Saved data entries

▬▬▬

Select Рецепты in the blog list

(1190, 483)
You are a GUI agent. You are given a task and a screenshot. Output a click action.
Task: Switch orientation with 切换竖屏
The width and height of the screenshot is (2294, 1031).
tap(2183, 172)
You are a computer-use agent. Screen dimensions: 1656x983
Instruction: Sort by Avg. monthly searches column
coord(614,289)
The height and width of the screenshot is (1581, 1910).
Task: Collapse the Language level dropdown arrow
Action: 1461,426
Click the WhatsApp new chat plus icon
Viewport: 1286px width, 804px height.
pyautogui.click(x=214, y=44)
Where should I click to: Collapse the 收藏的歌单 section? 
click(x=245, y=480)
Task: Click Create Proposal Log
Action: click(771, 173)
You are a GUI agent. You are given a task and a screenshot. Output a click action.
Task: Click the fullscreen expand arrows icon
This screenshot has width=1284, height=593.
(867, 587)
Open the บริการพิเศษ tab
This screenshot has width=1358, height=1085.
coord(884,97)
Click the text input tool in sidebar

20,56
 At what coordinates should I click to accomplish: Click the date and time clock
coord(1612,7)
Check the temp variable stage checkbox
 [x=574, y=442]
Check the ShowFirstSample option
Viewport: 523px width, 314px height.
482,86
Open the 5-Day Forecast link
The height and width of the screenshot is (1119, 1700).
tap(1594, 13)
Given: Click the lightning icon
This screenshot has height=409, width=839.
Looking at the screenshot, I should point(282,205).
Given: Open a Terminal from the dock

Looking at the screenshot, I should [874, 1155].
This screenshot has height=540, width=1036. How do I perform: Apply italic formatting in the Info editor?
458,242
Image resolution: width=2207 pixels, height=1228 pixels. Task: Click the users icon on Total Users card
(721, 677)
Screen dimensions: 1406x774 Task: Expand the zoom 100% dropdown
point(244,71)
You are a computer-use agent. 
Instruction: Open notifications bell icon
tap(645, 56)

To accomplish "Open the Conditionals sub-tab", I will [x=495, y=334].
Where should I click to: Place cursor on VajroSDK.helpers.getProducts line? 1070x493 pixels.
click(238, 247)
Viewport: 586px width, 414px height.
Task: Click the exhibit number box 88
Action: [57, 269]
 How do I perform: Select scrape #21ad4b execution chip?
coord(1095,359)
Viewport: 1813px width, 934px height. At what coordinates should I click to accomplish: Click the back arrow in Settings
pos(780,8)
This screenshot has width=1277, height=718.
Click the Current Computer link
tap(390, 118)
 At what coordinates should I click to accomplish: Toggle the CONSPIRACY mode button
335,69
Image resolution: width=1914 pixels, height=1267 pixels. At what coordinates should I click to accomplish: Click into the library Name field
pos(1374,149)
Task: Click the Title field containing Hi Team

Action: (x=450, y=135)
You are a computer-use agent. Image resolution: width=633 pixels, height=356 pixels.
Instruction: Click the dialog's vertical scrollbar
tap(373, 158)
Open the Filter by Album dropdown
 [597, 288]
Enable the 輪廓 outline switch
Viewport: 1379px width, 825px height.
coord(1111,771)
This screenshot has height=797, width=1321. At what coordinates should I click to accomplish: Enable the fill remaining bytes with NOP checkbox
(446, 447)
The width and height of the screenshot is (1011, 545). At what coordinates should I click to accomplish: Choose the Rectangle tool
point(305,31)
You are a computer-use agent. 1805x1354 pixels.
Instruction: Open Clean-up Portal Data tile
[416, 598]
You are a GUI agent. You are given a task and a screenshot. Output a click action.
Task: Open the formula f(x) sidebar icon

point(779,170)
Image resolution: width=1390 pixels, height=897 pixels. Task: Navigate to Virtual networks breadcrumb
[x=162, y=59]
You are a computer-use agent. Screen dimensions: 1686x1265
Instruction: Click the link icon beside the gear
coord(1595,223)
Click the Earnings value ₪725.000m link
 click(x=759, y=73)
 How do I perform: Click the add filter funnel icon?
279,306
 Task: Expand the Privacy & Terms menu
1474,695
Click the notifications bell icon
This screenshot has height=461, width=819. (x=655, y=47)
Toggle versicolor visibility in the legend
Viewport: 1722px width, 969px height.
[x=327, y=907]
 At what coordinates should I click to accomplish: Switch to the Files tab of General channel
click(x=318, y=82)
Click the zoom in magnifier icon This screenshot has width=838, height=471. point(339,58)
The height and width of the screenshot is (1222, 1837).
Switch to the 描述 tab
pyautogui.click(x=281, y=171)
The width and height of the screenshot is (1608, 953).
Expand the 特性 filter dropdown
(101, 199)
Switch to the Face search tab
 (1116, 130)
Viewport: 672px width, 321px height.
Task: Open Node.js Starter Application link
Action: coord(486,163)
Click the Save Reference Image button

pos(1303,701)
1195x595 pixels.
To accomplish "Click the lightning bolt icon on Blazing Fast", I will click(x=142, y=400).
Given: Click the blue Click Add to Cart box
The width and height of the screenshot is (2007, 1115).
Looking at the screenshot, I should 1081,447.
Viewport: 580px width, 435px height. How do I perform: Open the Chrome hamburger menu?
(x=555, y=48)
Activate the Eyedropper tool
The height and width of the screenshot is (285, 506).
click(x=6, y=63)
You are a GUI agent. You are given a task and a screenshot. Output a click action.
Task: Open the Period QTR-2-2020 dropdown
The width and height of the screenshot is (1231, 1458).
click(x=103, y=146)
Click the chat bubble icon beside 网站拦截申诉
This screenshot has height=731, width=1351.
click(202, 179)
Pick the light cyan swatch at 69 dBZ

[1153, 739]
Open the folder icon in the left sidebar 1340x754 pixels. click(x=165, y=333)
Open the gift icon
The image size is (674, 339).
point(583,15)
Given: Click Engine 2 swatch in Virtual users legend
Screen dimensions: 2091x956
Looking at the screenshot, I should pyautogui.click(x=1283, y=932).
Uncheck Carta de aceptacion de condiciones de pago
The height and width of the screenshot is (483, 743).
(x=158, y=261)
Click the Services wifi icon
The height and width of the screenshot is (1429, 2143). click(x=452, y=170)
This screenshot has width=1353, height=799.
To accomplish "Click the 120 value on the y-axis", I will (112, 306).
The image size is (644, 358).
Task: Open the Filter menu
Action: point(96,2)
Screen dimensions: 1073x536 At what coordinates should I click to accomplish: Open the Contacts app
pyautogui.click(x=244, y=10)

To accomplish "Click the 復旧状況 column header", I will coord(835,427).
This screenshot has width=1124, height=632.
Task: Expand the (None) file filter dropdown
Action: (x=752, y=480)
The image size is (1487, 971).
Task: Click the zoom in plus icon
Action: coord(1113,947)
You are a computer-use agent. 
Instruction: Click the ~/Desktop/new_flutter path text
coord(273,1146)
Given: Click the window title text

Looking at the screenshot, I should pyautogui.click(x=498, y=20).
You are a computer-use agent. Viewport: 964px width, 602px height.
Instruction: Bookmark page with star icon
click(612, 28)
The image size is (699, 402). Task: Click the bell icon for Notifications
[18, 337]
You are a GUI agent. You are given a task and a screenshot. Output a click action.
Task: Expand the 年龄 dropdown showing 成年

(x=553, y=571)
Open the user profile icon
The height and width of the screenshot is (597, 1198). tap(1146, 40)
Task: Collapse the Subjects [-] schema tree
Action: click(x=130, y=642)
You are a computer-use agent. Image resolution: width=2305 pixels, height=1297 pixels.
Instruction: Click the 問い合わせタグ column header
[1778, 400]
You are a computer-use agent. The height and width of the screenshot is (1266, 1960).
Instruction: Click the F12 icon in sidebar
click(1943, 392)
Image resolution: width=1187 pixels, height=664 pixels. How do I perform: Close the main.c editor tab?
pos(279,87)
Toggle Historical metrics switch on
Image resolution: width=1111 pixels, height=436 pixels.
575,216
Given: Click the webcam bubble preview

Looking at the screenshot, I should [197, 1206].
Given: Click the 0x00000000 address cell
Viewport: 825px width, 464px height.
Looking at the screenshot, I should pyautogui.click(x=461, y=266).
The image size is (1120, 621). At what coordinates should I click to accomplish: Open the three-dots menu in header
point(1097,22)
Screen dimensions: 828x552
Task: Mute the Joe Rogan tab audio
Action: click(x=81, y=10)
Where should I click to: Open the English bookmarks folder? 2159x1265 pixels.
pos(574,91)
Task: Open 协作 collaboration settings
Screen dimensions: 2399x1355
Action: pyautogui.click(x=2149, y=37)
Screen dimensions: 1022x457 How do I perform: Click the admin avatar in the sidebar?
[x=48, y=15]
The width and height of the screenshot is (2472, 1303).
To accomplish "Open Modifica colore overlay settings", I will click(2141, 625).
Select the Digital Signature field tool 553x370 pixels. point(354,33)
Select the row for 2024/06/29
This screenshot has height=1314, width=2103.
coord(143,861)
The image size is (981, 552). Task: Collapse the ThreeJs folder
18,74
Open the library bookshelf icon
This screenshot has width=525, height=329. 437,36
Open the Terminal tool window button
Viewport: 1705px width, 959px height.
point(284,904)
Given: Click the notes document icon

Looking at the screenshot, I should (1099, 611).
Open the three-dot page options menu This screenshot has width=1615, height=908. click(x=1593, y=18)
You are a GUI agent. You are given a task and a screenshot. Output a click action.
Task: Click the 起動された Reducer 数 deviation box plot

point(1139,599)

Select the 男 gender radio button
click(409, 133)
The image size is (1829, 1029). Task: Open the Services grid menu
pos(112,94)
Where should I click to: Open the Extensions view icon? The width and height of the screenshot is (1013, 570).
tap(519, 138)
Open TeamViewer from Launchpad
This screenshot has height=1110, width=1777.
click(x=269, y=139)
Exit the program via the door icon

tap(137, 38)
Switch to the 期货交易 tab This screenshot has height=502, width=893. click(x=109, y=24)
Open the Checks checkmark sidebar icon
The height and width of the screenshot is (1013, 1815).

▬▬▬

> **TASK TO COMPLETE**:
Count the lines above that contain the word "lightning". Give only the number.

> **ANSWER SECTION**:
2